Have you found yourself shopping for yourself or for loved ones, and wondered “why pay more for high end jewelry if there’s stylish options for less?” This is a valid question, because everyone has a budget, and your money is always a key deciding factor. We’d like to suggest that quality is also a key factor, not just for longevity but for the practical reason that more affordable jewelry often causes skin irritation or allergic reactions. Whether you have nickel or copper sensitivity or not, it helps to know a bit about the metals and materials used in jewelry. This allows you to make educated choices about what is worth purchasing. Like Coco Chanel, we are all for mixing costume jewelry with investment pieces – but green rings left on your finger and itchy skin around your earrings is neither fun nor elegant. Let’s learn how to choose jewelry that looks good and also physically feels good on your skin.

The Basics

First of all, most mainstream jewelry (as in, more affordable jewelry sold in popular stores that isn’t fine jewelry) tend to use nickel, copper or brass as a base metal. This jewelry is often gold-plated, and with continuous wear, the top layer will rub off and your skin will interact with the base metal, which can often cause unwanted reactions. It is very common for allergies to develop, so if you were able to wear costume or marketplace jewelry when you were younger, but find your skin getting irritated by it now, that’s normal. Listen to your body. Jewelry should make you feel beautiful and happy, not swollen and itchy.

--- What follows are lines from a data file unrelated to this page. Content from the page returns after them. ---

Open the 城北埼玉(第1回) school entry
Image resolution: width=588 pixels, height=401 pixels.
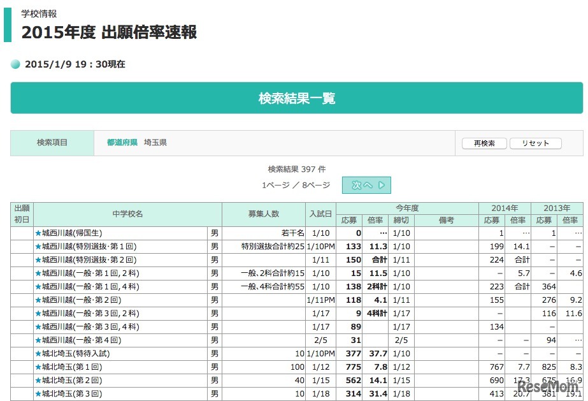pyautogui.click(x=70, y=367)
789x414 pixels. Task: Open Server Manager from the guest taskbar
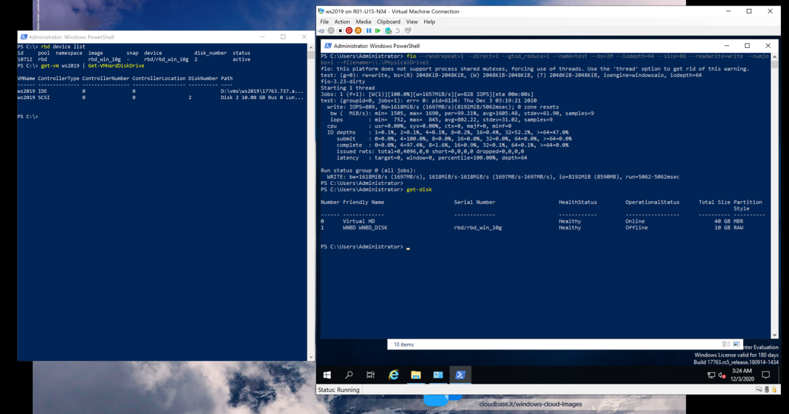tap(438, 375)
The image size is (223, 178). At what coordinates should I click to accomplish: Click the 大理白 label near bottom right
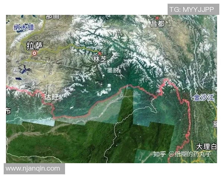[206, 147]
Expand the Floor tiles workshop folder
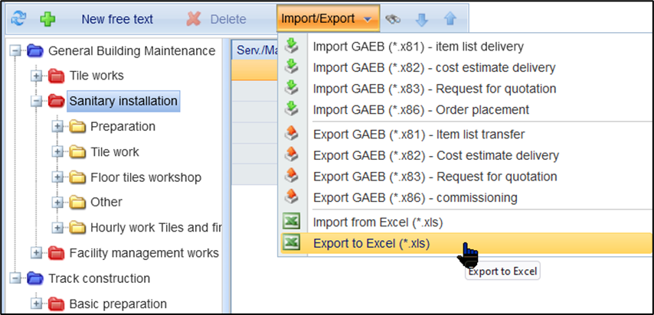Screen dimensions: 654x315 pyautogui.click(x=57, y=177)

Breakdown of Gold & Silver

When considering mainstream jewelry, ask questions. Is it gold-plated, silver-plated, gold-fill, gold vermeil, sterling silver or solid gold? Here are common jewelry term defined, and listed in order from least recommended to most recommended.

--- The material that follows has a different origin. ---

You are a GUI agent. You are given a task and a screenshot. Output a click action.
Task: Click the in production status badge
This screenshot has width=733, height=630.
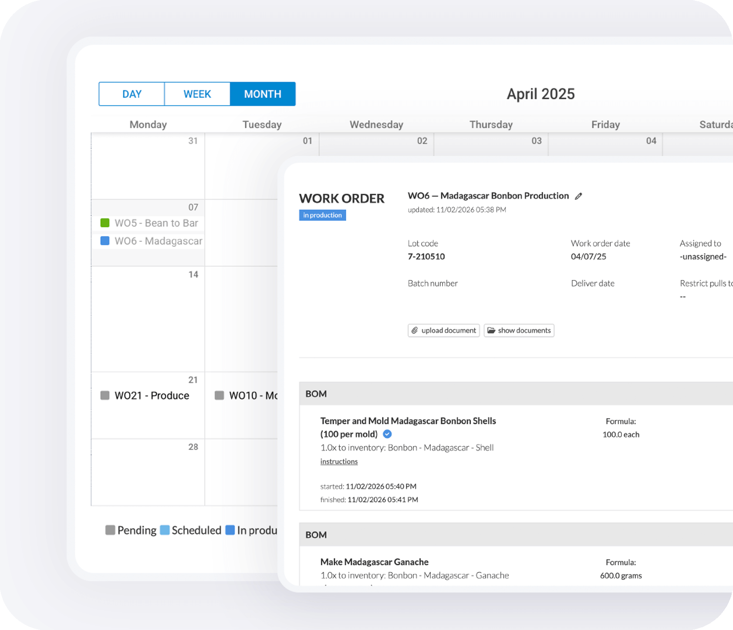[x=322, y=215]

  • Gold-plated: a base metal (nickel/copper/brass) dipped in a thin layer of gold.

  • Silver-plated: a base metal (nickel/copper/brass) dipped in a thin layer of silver.

  • Gold-fill: uses a base metal but has a higher quality and thicker layer of gold than gold-plated jewelry.

  • Gold vermeil: a sterling silver base dipped in a thin layer of gold.

  • Sterling silver: 92.5% silver mixed with 7.5% other metals. Not often found in fine jewelry stores.

  • Solid gold: an alloy that combines pure gold with a mix of metals (silver, zinc, copper) to add extra shape and durability. 18K gold is 75% gold, and 25% other metals.

  • Platinum: at 95% pure platinum, this is the purest metal for those with sensitive to very sensitive skin. White gold contains nickel and rose gold contains copper, so for absolute peace of mind, go with platinum (or 18K yellow gold).

As you can see, platinum or solid yellow gold are your safest bets. Sterling silver is also a better buy than silver-plated, because it is made up of 92.5% silver and only 7.5% other metals. Don’t forget to check that the tag actually states it’s 92.5% silver, instead of just a piece that has some sterling silver mixed in. Depending on how sensitive you are, sterling silver may work for you, but the highly allergic or sensitive will still likely react to the nickel or the other base metals contained in it. For yellow-gold jewelry lovers, 18K or 19K gold is best because it has a higher percentage of pure gold (75%). Gold vermeil has more actual gold than gold-plated or gold-fill jewelry, but if you’re willing to pay more for gold vermeil (yes, it costs more than gold-plated or gold-fill), 14K solid gold (58% pure gold) is better than vermeil. Trial and error has likely given you a good idea of what type of jewelry material you are sensitive/allergic to, but if you aren’t sure, definitely ask an allergist or dermatologist.

How to Mix Trend and Fine Jewelry

Obviously, we are biased. This doesn’t mean that fine jewelry still isn’t best in terms of quality, and also for those with sensitive skin or nickel allergies. At the same time, we also understand that for most jewelry lovers, you may not want to wear the same earrings every single day, and can’t run out to buy a new emerald cocktail ring every time you have a special event to go to (if you can, rock on, boss). Be creative and strategic! We say go for top quality earrings and rings since these are often worn for long periods of time, and mix in wooden or acrylic bangles. Or if you usually wear your hair down, invest in a necklace or bracelet that can be worn often, and throw on colourful costume jewelry or dramatic layers of fake pearls when you want a more statement look. However you choose to find balance between your finances and style, we hope the information we shared today was useful!